● **Task description**
Leaving the pictures aside, transcribe the data below exactly.

● **Record extracts**

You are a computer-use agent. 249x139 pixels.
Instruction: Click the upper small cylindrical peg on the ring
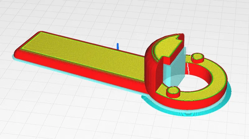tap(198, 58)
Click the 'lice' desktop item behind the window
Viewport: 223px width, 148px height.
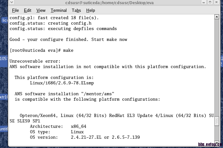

● **Expected answer**
You are a computer-use agent. 249x139 pixels.
Instruction: Click the upper small cylindrical peg on the ring
tap(198, 58)
Click the 'lice' desktop item behind the window
Viewport: 223px width, 148px height.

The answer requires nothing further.